Insider the Aleph repository you will find a Dockerfile and a docker-compose.dev.yml files. These are used to build a container with the application and start the relevant services.

To proceed run:

  1. make build to start the application and relevant services. You can leave this open to have access to the development logs.
  2. make upgrade to run the latest database migrations and create/update any indexes.
  3. Open http://lvh.me:13376/ in your browser and proceed with the login.

Your repository is mounted inside the docker container under the name aleph_app. You can access these services anytime by running make shell.

Building from a clean state

You can also build the Aleph images locally. This could be useful while working on the Dockerfile changes and new dependency upgrades.
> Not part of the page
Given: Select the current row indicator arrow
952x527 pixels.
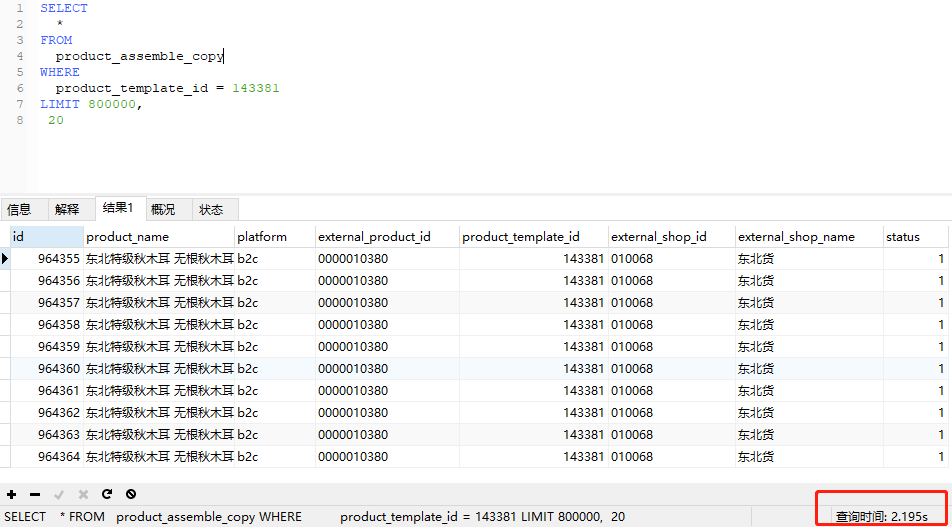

Aleph provides two commands to build the images. First one is make base, this will build the alephdata/base image (this is an intermediary image with system-level dependencies for Aleph). The second one is make build, this will build the alephdata/aleph image (this will generate a production ready image).

Front-end

Aleph is transitioning the front-end codebase towards a more modern architecture and while this is still a work-in-progress, some of the features already landed and should make the front-end development easier.

An LTS version of Node.js with NPM is required before we continue. First you will need to install the development packages (at the moment the build tool uses Webpack 2): npm install .. If you are using Docker, none of this is required.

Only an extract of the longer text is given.